Bundestrojaner Schäuble will Verfassungsänderung vor Sommerpause

Bundesinnenminister Wolfgang Schäuble bleibt stur. Seine idée fixe, Computer - ohne Wissen der Betroffenen - durch das Bundeskriminalamt per sogenannten "Bundestrojaner" durchsuchen zu lassen, will er mit allen Mitteln durchdrücken - notfalls mit einer Grundgesetzänderung. In einem Interview bekräftigte er dies heute, unbeeindruckt von der Kritik der Datenschützern und des Koalitionspartners SPD.

In einem Interview mit der Berliner Zeitung anlässlich der Sicherheitsmassnahmen zum G8-Gipfel legte Schäuble zunächst einmal einiges an Verantwortung für die aktuellen Auswüchse des Sicherheitsstaates wie Massenrazzien und Geruchproben ab. Er sei doch nur Bundesinnenminister - auch wenn er "gerne" "politische Gesamtverantwortung" übernehme, sei das, was da passiere, Ländersache. Er wolle aber selbstverständlich die Arbeit der Polizei "nicht in Zweifel ziehen". Die Verantwortung für den Schutzzaun um den G8-Tagungsort wälzte Schäuble auf die rot-grüne Vorgängerregierung ab.

Auf Online-Durchsuchungen angesprochen, legte Schäuble große Entschlossenheit an den Tag. Er werde anstreben, den entsprechenden Gesetzentwurf "noch vor der Sommerpause" verabschieden zu lassen. Zur "Rechtmäßigkeit" dieses fragwürdigen Unterfangens argumentierte er, die Regierung habe ja im letzten Jahr bereits die Verfassung entsprechend geändert, um die Aktionsmöglichkeiten des BKA zu erweitern. Nun müsse man der Behörde die entsprechenden Befugnisse zur Online-Durchsuchung geben - "es geht schließlich um Terrorabwehr".

Mit dem sozialdemokratischen Koalitionspartner werde Schäuble sich "mit Sicherheit einigen". Allein darauf will er sich aber nicht verlassen:

"Um rechtlich auf der sicheren Seite zu sein, schlage ich vor, für die Online- Durchsuchungen das Grundgesetz zu ändern."

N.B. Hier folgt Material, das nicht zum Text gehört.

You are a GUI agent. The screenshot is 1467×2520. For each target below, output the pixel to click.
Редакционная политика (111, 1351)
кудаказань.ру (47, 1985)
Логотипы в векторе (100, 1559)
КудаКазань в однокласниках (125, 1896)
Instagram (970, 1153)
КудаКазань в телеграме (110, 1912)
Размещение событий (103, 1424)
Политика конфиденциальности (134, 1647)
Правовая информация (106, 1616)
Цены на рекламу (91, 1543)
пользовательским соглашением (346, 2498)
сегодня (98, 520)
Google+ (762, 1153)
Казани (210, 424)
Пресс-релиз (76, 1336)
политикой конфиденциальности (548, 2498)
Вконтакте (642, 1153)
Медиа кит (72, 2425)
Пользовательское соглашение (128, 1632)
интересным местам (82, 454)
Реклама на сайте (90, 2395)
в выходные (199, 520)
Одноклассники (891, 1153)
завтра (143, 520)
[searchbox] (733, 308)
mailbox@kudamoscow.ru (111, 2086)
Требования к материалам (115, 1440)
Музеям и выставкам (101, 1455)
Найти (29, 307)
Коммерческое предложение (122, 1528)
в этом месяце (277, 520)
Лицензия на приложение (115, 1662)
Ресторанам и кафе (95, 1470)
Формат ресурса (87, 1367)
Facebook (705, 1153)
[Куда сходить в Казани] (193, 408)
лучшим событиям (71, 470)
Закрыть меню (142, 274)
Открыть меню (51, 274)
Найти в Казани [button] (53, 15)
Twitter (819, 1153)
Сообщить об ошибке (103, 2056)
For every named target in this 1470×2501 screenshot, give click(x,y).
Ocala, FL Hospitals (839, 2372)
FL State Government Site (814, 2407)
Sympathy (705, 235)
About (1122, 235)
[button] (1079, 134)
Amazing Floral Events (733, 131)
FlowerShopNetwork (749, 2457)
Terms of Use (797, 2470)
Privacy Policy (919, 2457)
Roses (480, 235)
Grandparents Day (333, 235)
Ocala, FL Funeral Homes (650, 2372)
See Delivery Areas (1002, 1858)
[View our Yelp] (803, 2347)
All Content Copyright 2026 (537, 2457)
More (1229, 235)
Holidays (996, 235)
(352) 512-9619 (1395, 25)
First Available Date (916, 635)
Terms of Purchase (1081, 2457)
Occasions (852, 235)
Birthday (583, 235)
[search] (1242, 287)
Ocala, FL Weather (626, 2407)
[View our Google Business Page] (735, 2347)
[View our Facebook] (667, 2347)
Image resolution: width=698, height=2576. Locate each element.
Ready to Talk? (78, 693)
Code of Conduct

Auf den Vorwurf hin, er würde einmal mehr die Verfassung der Politik anpassen, plädierte der Innenminister für mehr Flexibilität:

"Die Verfassung würde der Lebenswirklichkeit angepasst, wie schon so oft. Lösen Sie sich von der Vorstellung, eine Verfassungsänderung sei etwas Verwerfliches. Das Gegenteil ist der Fall. Das ist notwendig. Sonst wäre die Verfassung starr. Früher gab es keine Telefone, also auch keine Telefonüberwachung. Heute nutzen Verbrecher Computer, also müssen wir sie überwachen, da mit ihrer Hilfe schwerste Straftaten verübt werden."

Nun ja. Die Verfassung ist also laut Bundesinnenminister flexibel zu gestalten und nach den tagespolitischen Windstössen auszurichten. Fragt sich nur, ob auch der Begriff der "verfassungsfeindlichen Tätigkeit" nicht bald neu zu definieren sei.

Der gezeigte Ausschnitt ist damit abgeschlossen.